From Mary Jefferson
According to my dear Papa’s request I now set down to write. We were very uneasy for not having had a letter from you since six weeks till yesterday I received yours which I now answer. The marble Pedestal and a dressing table are come. Jenny is gone down with Mrs. Fleming who came here to see sister while she was sick. I suppose you have not received the letter in which Mr. Randolph desires you to name the child. We hope you will come to see us this summer therefore you must not disapoint us and I expect you want to see my little neice as much as you do any of us. We are all well and hope you are so too. Adieu dear Papa I am your affectionate daughter
P.S. My sister says I must tell you the child grows very fast.
RC (ViU); punctuation supplied; endorsed by TJ as received 24 Mch. 1791 and so recorded in SJL.

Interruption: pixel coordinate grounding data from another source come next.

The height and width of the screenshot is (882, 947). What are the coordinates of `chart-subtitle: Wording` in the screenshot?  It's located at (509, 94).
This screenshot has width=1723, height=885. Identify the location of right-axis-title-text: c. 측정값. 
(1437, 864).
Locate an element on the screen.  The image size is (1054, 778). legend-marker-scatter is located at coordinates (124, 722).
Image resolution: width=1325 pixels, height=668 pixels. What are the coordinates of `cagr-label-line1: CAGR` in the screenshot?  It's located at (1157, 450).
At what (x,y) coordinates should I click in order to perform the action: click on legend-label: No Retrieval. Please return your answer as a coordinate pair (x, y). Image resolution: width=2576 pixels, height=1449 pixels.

TJ would not receive for another week Randolph’s letter of 8 Feb. 1791 asking him to name the child. His letter to Mary was that of 16 Feb. 1791. Delay of the mails on the cross-posts and in particular the situation in Albemarle county added to TJ’s long-felt concern for efficiency in the postal service (see TJ to Randolph, 11 Jan. and 24 Feb. 1791). Since his arrival in Philadelphia TJ had kept up his methodical posting of letters to Monticello in rotation, usually on Wednesdays in time to catch the south-bound post, and evidently had missed his schedule only in the last days of January, a period of extraordinary pressure. In that interval in which he wrote to the Monticello family a total of 13 letters, young Randolph wrote 4, Mary 3, and Martha 2. Already it was being reported that the President was dissatisfied with the administration of Postmaster-General Samuel Osgood (Samuel Hodgdon to Timothy Pickering, 15 Feb. 1791; RC in MHi), and it may well be that the Secretary of State who was so deeply interested in the postal service on personal and public grounds helped contribute to that feeling.